この例では、スキャナーが自動構成に対応しているかどうかをアプリがまずチェックしたうえで、スキャンを実行しています。 フラットベッド スキャナーまたはフィーダー スキャナーを指定する場合は、単に AutoConfiguredFlatbed または Feeder に置き換えます。

    if (myScanner.IsScanSourceSupported(ImageScannerScanSource.AutoConfigured))
    {
        ...
        // Scan API call to start scanning with Auto-Configured settings.
        var result = await myScanner.ScanFilesToFolderAsync(
            ImageScannerScanSource.AutoConfigured, folder).AsTask(cancellationToken.Token, progress);
        ...
    }

スキャンをプレビューする

フォルダーに格納する前にスキャン結果をプレビューするコードを追加できます。 以下の例では、Flatbed スキャナーがプレビューをサポートしているかどうかをアプリでチェックした後、スキャン結果をプレビューしています。

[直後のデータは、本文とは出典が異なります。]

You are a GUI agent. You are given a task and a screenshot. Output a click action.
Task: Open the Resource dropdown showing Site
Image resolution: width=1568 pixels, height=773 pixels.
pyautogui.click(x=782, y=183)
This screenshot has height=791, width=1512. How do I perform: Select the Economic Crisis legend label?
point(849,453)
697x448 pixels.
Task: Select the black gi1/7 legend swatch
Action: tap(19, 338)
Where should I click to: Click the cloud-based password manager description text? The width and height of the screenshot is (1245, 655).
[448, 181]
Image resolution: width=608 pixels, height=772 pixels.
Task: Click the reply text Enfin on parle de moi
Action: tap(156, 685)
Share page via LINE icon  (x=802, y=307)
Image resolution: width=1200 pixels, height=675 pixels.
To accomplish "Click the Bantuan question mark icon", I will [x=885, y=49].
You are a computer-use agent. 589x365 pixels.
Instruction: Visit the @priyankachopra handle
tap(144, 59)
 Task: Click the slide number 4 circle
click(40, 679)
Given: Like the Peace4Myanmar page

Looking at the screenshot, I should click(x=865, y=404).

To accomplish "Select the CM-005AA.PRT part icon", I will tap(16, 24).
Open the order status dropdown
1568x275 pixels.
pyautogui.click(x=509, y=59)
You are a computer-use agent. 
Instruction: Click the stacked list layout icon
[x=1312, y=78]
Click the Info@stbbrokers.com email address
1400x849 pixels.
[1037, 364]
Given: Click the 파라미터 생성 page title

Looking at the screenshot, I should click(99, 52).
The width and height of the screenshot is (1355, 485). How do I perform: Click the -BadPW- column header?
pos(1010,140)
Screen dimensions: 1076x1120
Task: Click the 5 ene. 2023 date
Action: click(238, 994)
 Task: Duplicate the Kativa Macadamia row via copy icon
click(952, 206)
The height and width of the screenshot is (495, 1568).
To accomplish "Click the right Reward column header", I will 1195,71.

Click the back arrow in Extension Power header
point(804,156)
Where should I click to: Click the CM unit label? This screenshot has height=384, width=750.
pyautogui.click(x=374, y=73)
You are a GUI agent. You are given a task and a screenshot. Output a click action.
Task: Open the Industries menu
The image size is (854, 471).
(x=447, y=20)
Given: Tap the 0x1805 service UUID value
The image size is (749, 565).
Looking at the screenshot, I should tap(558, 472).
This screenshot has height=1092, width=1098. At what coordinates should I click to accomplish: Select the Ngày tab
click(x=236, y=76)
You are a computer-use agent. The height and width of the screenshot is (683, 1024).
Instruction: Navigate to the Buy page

if (myScanner.IsPreviewSupported(ImageScannerScanSource.Flatbed))
{
    rootPage.NotifyUser("Scanning", NotifyType.StatusMessage);
                // Scan API call to get preview from the flatbed.
                var result = await myScanner.ScanPreviewToStreamAsync(
                    ImageScannerScanSource.Flatbed, stream);

スキャンを取り消す

スキャンの途中でユーザーがスキャン ジョブを取り消すことができるようにする例を次に示します。

void CancelScanning()
{
    if (ModelDataContext.ScenarioRunning)
    {
        if (cancellationToken != null)
        {
            cancellationToken.Cancel();
        }                
        DisplayImage.Source = null;
        ModelDataContext.ScenarioRunning = false;
        ModelDataContext.ClearFileList();
    }
}

スキャンの進行状況を表示する

  1. System.Threading.CancellationTokenSource オブジェクトを作成します。
cancellationToken = new CancellationTokenSource();
  1. 進行状況のイベント ハンドラーを設定してスキャンの進行状況を取得します。
    rootPage.NotifyUser("Scanning", NotifyType.StatusMessage);
    var progress = new Progress<UInt32>(ScanProgress);

画像ライブラリにスキャンする

FolderPicker クラスを使うことで、ユーザーは任意のフォルダーにスキャン結果を動的に格納することができます。ただし、画像ライブラリ フォルダーにスキャン結果を格納できるようにするには、画像ライブラリの機能をマニフェストで宣言する必要があります。 アプリの機能の詳細については、「アプリ機能の宣言」を参照してください。